* Start DATA FOR THIS TASK *

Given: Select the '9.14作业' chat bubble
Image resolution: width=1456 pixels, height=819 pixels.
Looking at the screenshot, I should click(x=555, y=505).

* End DATA FOR THIS TASK *
* Start DATA FOR THIS TASK *

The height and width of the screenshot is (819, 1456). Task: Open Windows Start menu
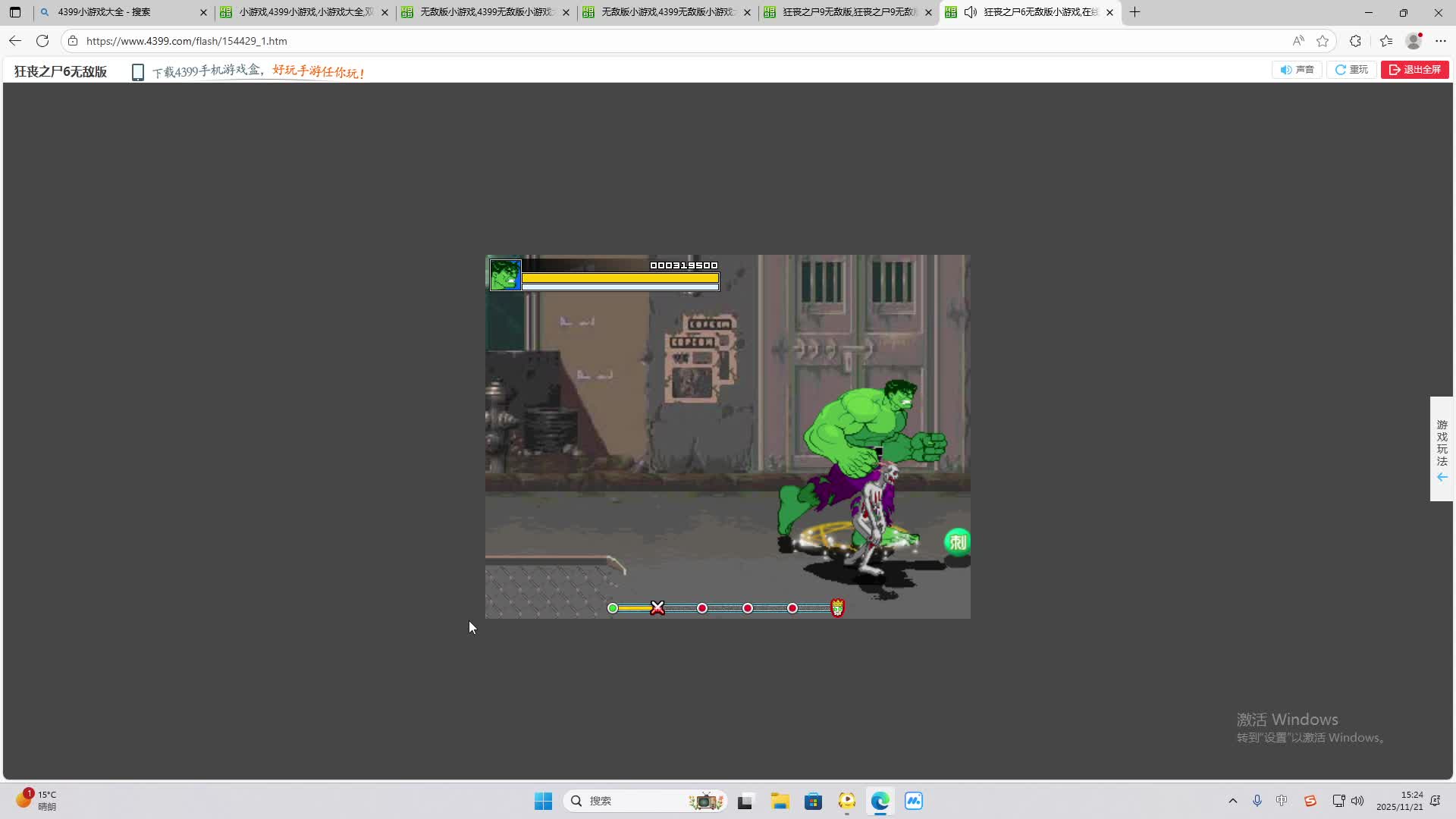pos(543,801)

* End DATA FOR THIS TASK *
* Start DATA FOR THIS TASK *

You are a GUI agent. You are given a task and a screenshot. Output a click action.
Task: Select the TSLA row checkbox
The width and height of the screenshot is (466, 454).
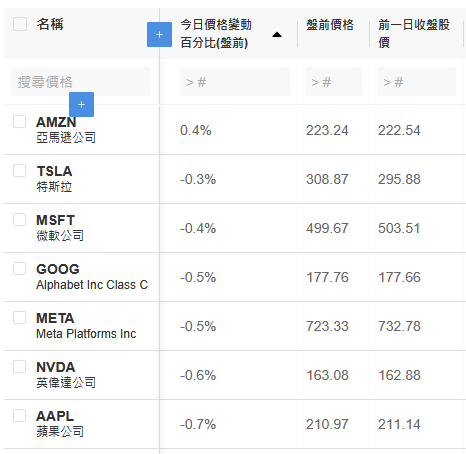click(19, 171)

* End DATA FOR THIS TASK *

= THE TASK =
Convert the part of the rows that opens with the line containing "You are a GUI" and closes with the line containing "click(19, 171)", both included, into a JSON list of strings, one per line, with blank lines omitted. Leave the pictures out of the answer.

= SOLVED EXERCISE =
[
  "You are a GUI agent. You are given a task and a screenshot. Output a click action.",
  "Task: Select the TSLA row checkbox",
  "The width and height of the screenshot is (466, 454).",
  "click(19, 171)"
]